Problem to work on
After locating the line that contains "The height and", quote it and all lines after it through the end of the entries, and nothing more. Pictures stay out.

Available records
::::::
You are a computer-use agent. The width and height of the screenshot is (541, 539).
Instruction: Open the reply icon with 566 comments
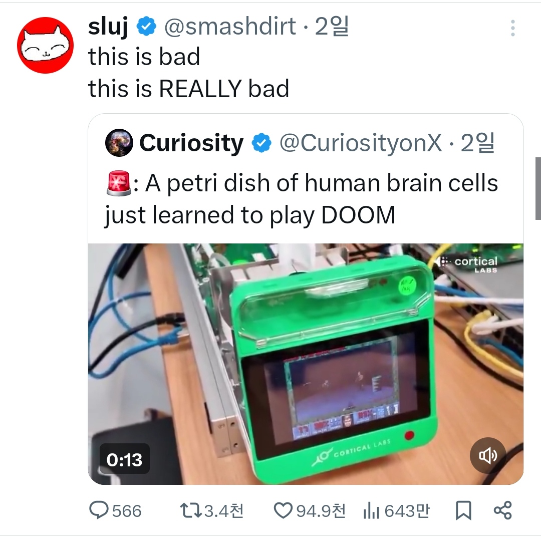click(x=99, y=511)
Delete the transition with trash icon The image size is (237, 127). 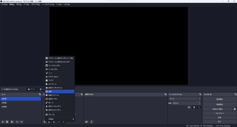194,107
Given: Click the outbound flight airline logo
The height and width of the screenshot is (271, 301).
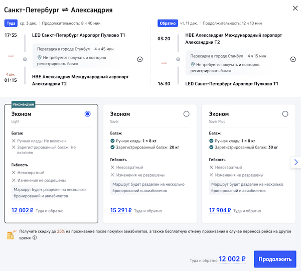Looking at the screenshot, I should (x=10, y=56).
::::::
Result of the task
The height and width of the screenshot is (271, 301).
Looking at the screenshot, I should (x=10, y=56).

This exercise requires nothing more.